What you need to do: Extract the text of every row below verbatim, leaving out the pictures.
+++ Data supplied +++
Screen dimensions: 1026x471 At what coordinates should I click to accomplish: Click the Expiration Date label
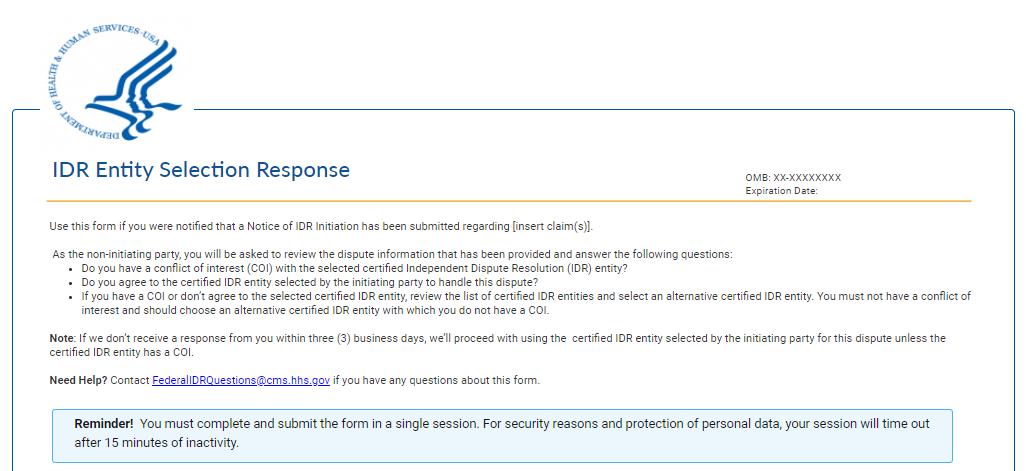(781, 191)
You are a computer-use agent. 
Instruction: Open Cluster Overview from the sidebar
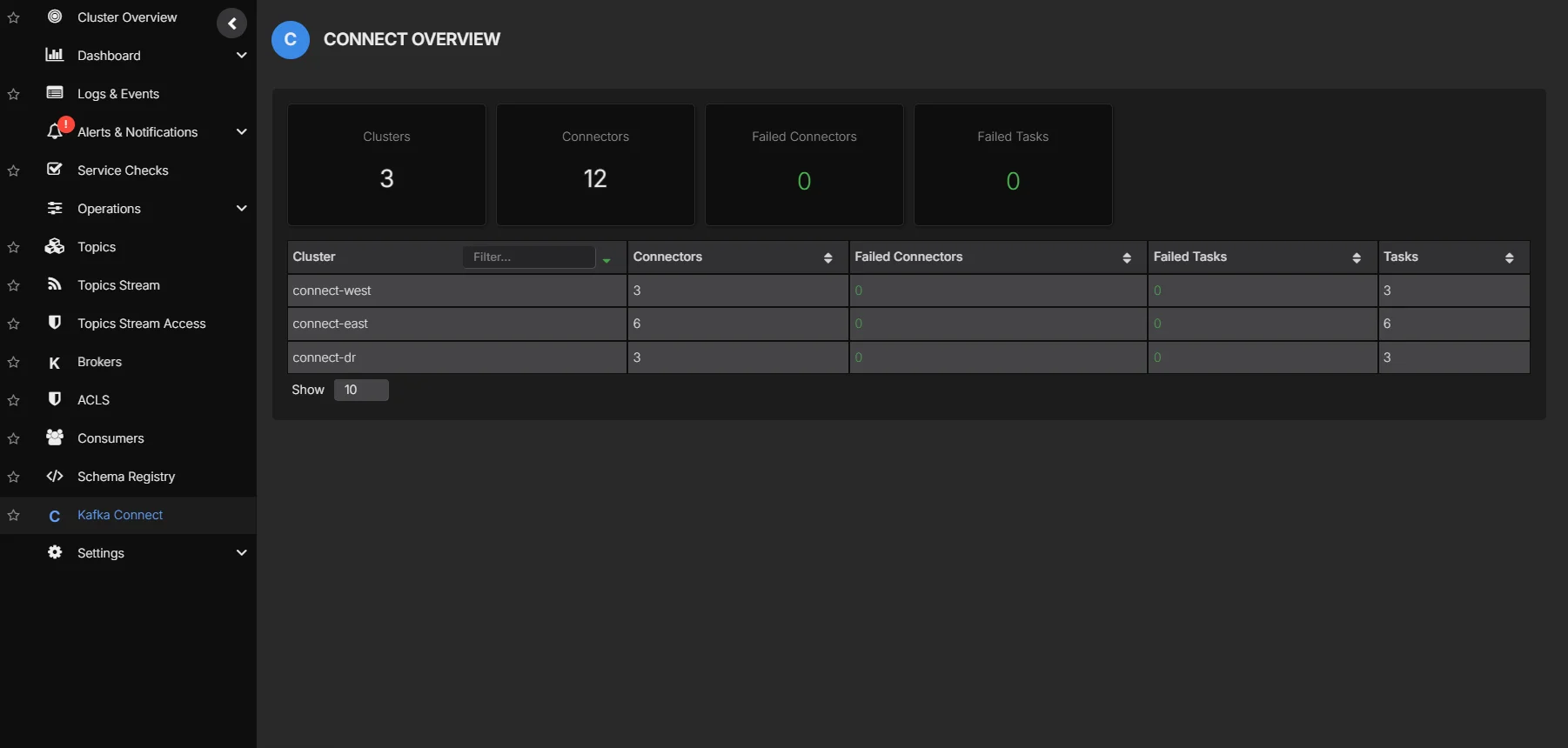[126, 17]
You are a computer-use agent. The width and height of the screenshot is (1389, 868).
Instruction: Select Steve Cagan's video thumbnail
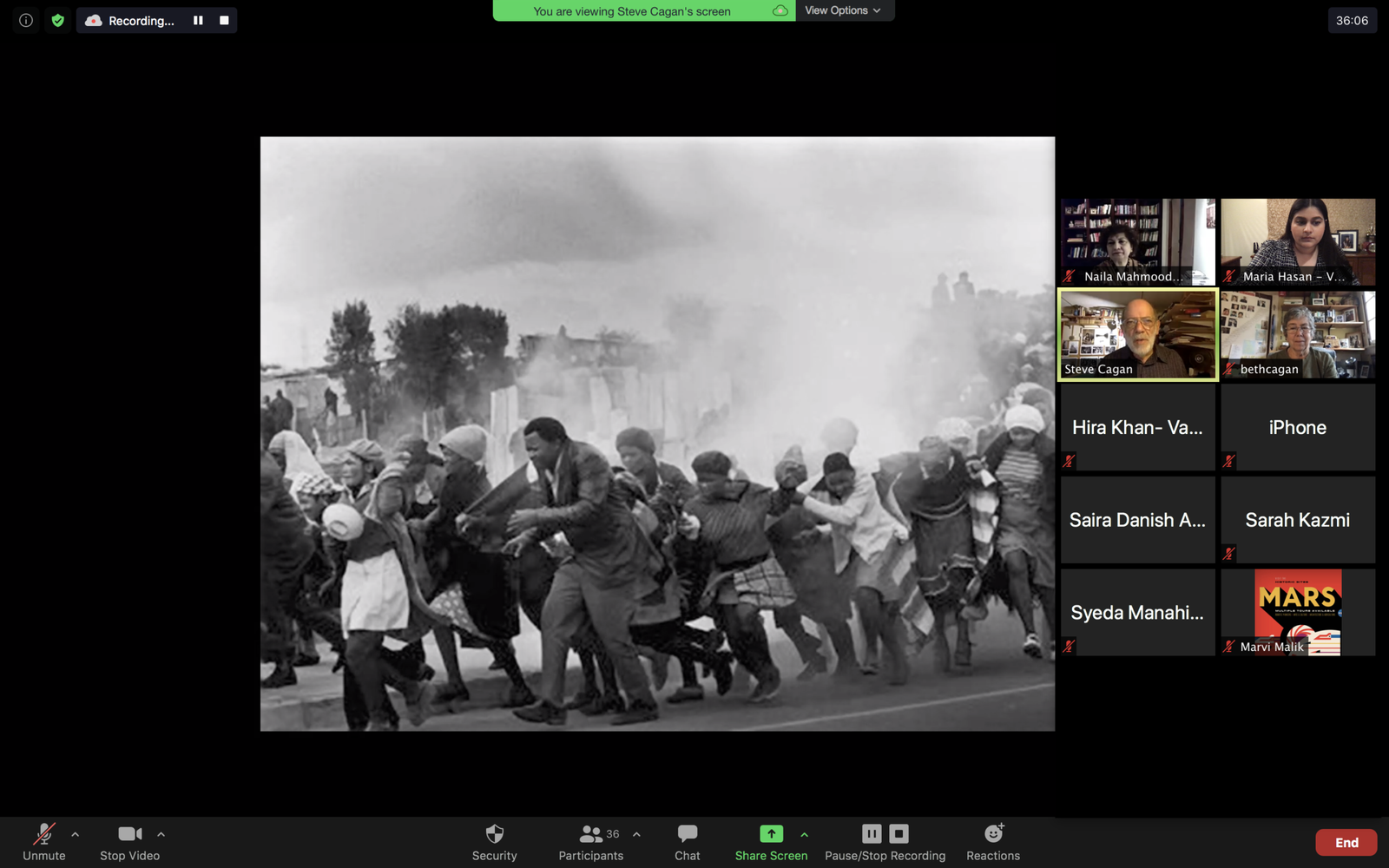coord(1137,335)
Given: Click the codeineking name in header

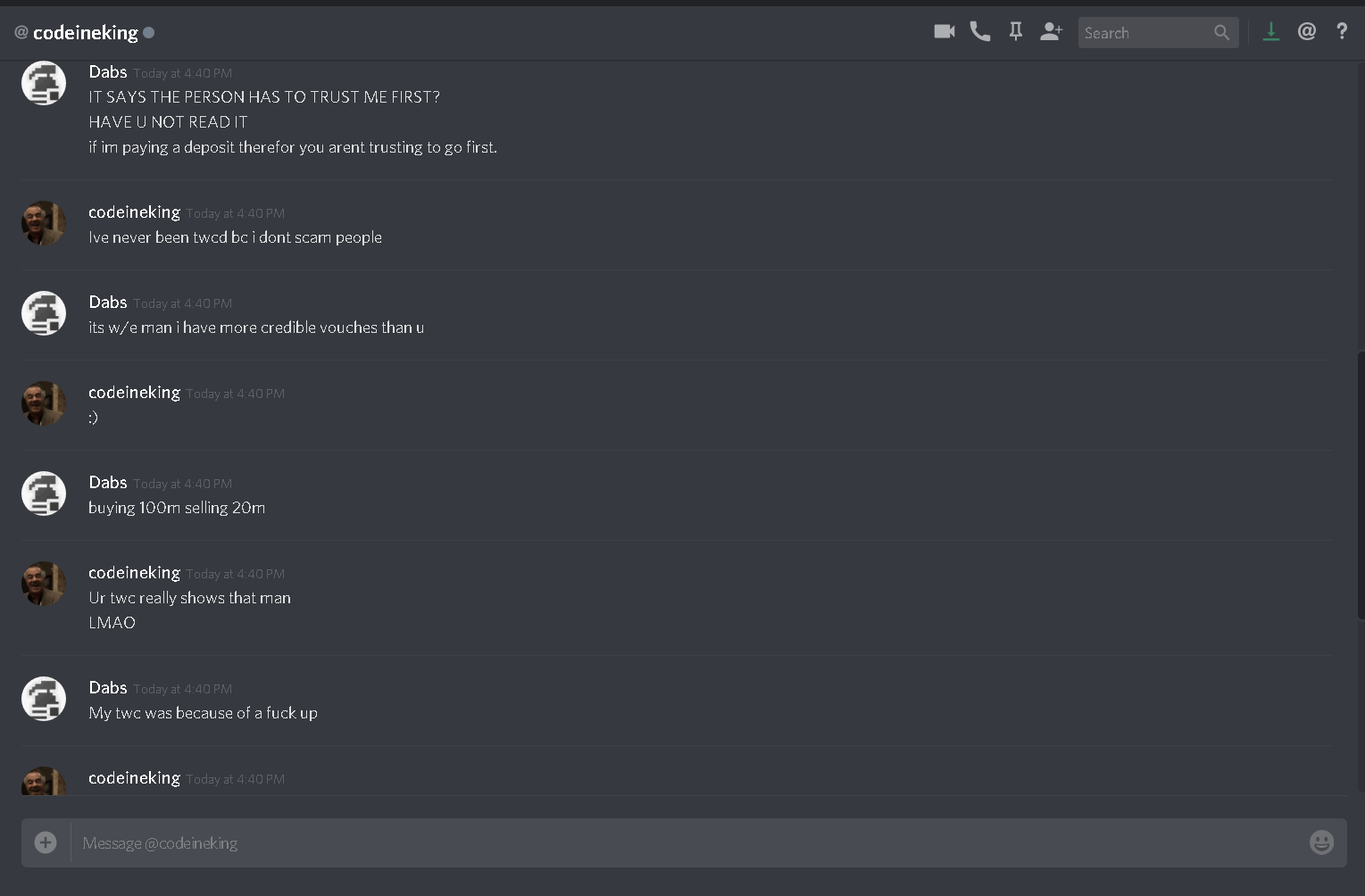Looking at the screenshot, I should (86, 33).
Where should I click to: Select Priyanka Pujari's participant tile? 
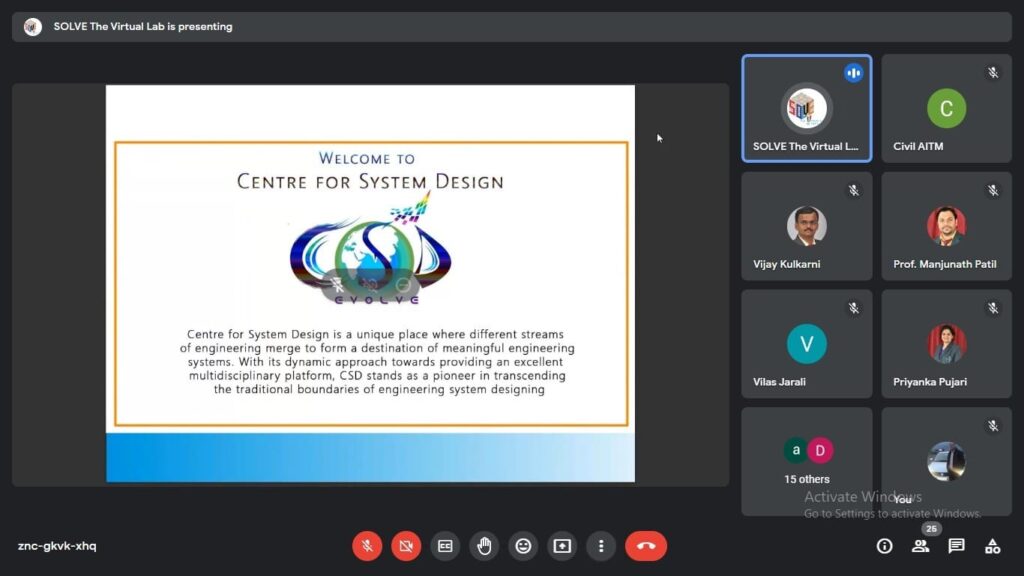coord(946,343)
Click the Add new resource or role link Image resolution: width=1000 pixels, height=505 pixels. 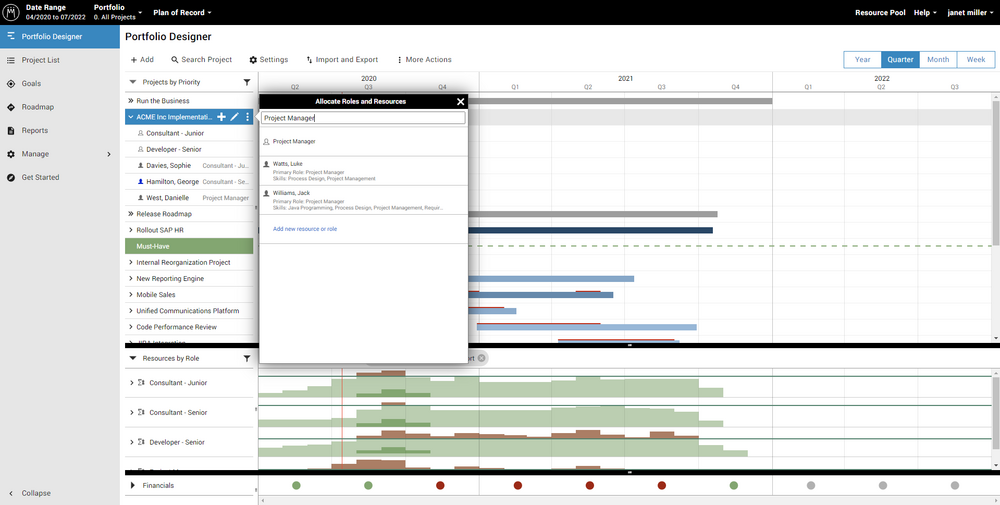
+++
Completed task:
Screen dimensions: 1026x471 At what coordinates should I click to accomplish: Click the Expiration Date label
(781, 191)
You are a computer-use agent. 
Instruction: Open Cluster Overview from the sidebar
[126, 17]
You are a computer-use agent. The width and height of the screenshot is (1389, 868).
Instruction: Select Steve Cagan's video thumbnail
coord(1137,335)
Given: Click the codeineking name in header

Looking at the screenshot, I should (86, 33).
Where should I click to: Select Priyanka Pujari's participant tile? 
coord(946,343)
Click the Add new resource or role link Image resolution: width=1000 pixels, height=505 pixels. 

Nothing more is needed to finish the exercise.